> [WHAT THE TASK ASKS]
Retype word for word the lines of the data below, from the first to the one bearing "Viewport: 1245px width, 357px height.", with that one included.
#### RECORD SET
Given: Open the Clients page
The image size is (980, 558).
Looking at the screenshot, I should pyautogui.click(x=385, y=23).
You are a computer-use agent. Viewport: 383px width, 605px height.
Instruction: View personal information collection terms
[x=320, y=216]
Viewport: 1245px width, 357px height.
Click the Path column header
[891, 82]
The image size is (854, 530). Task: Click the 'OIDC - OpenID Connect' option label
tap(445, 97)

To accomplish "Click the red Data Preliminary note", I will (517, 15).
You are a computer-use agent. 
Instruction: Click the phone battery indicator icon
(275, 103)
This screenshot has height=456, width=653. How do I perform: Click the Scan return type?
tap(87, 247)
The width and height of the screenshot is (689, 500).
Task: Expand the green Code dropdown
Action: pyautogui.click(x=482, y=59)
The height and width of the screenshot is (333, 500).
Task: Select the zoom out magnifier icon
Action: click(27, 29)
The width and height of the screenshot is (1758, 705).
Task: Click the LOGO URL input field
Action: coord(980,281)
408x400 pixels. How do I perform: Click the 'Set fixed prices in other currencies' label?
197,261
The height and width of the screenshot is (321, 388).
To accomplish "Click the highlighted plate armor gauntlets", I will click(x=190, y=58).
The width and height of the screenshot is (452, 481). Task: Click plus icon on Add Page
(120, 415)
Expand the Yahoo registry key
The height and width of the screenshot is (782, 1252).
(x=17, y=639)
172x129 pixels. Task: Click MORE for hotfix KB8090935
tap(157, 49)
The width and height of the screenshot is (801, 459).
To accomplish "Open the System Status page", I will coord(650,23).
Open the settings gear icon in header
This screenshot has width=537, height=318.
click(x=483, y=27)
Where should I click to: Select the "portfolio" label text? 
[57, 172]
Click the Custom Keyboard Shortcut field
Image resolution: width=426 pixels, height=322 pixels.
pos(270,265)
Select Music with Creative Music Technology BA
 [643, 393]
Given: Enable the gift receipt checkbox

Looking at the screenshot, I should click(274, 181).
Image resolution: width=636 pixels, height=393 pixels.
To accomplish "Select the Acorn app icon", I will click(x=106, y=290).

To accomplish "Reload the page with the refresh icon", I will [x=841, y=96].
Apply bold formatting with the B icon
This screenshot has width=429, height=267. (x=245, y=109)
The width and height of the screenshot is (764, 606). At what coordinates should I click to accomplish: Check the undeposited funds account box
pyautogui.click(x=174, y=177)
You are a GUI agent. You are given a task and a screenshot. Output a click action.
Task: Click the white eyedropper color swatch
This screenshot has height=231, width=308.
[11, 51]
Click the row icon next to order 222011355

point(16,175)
########
> [SOLUTION FOR THIS EXERCISE]
Given: Open the Clients page
The image size is (980, 558).
Looking at the screenshot, I should pyautogui.click(x=385, y=23).
You are a computer-use agent. Viewport: 383px width, 605px height.
Instruction: View personal information collection terms
[x=320, y=216]
Viewport: 1245px width, 357px height.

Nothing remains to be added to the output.